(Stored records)
----------------
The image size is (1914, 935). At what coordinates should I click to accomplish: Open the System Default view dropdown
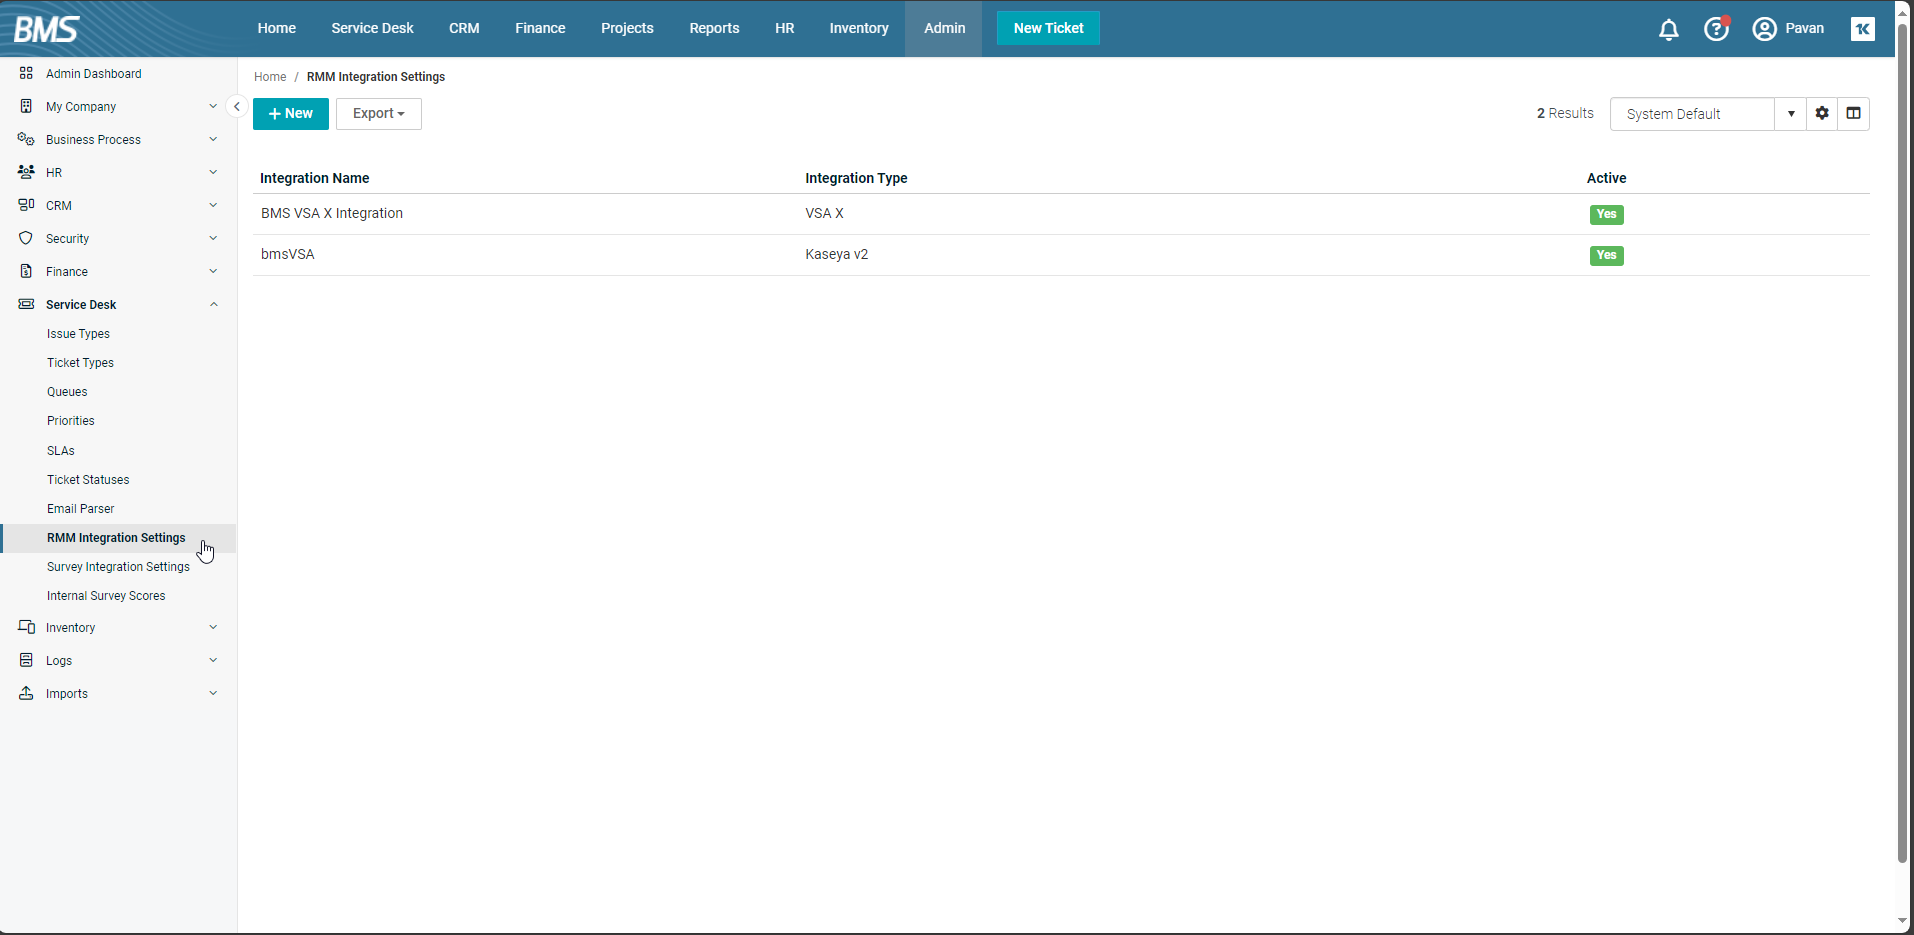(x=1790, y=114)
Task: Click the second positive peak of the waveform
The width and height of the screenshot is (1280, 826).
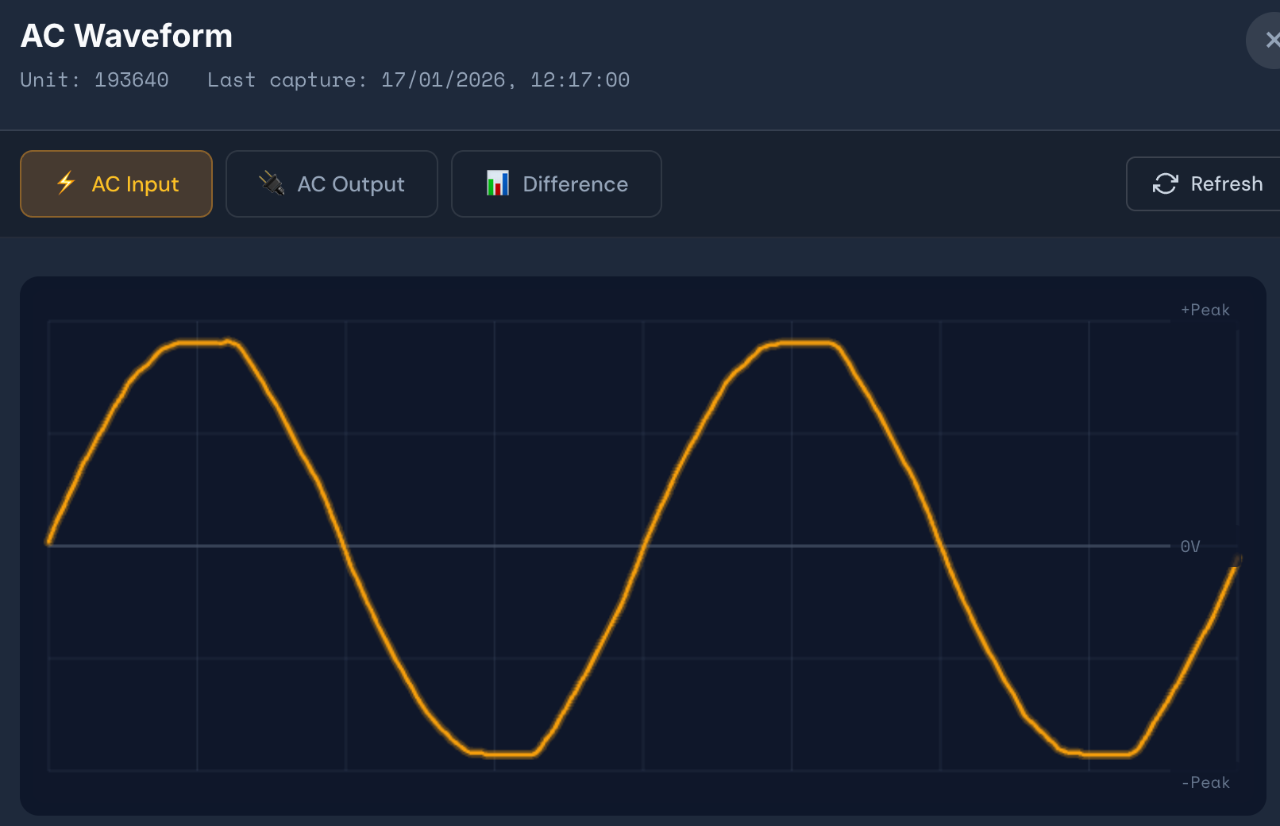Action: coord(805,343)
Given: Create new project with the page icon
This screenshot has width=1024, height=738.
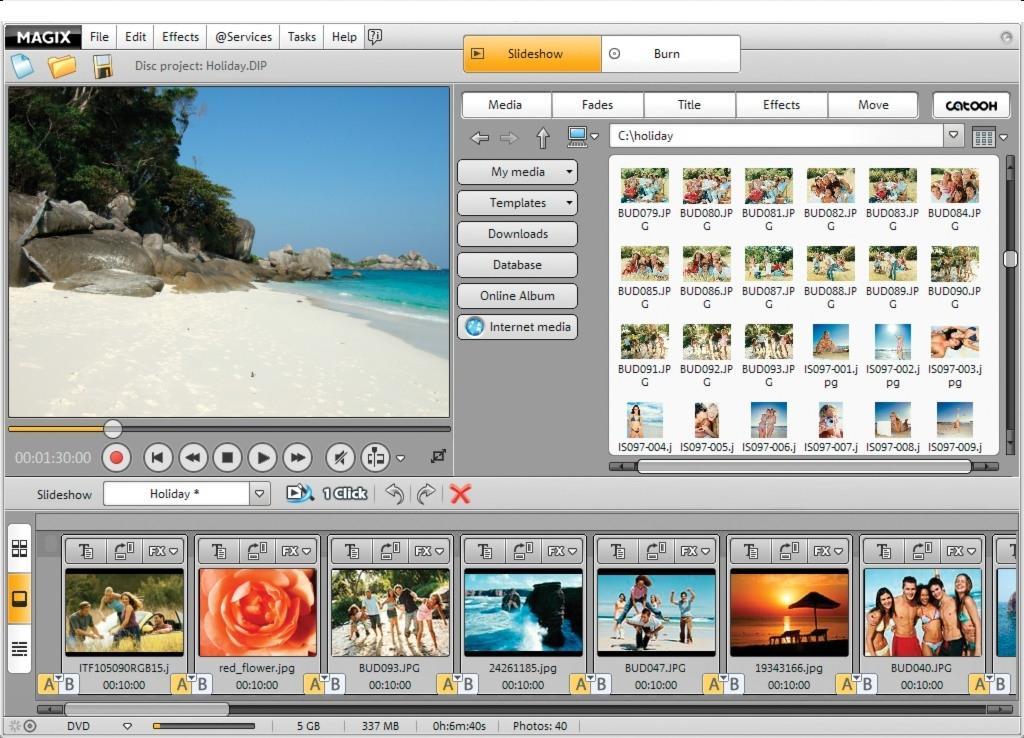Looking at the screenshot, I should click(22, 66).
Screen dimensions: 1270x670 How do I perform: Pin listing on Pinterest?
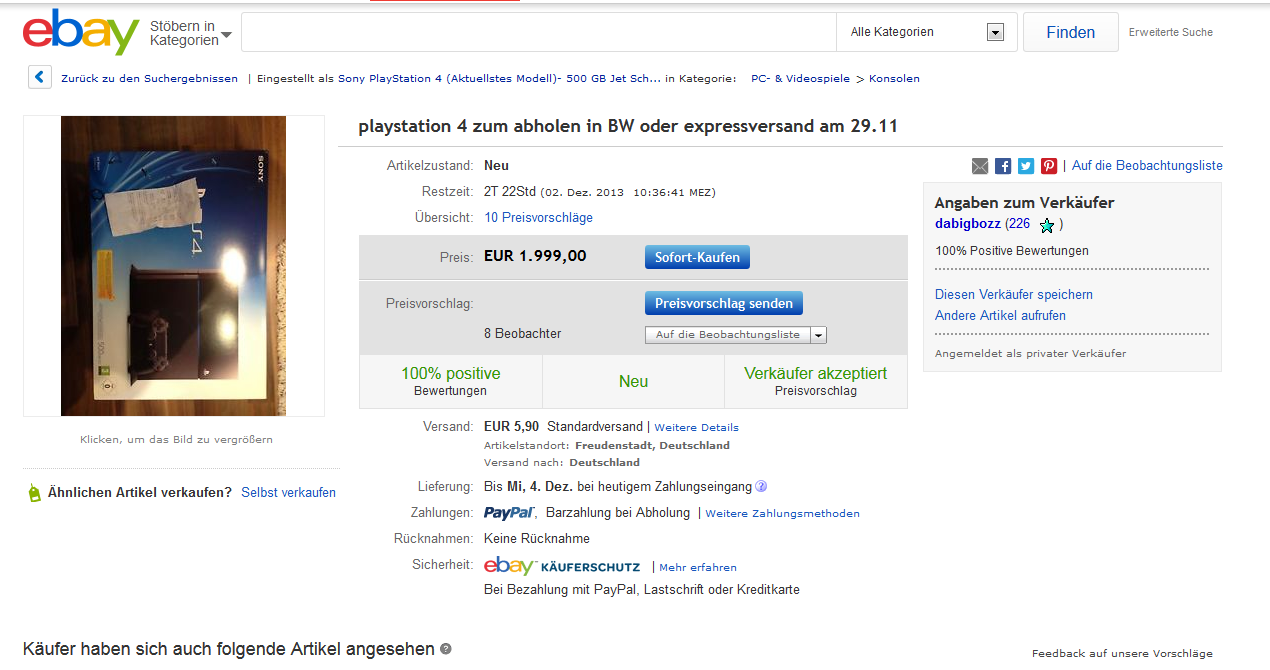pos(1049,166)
----------------
_Task description_: What you output must match the data exactly, apart from the pictures, which are left out.

_Result_:
The image size is (1914, 935). At what coordinates should I click to accomplish: Open the System Default view dropdown
(x=1790, y=114)
Task: Click the second positive peak of the waveform
The width and height of the screenshot is (1280, 826).
Action: coord(805,343)
Given: Create new project with the page icon
This screenshot has width=1024, height=738.
Looking at the screenshot, I should click(22, 66).
Screen dimensions: 1270x670 How do I perform: Pin listing on Pinterest?
pos(1049,166)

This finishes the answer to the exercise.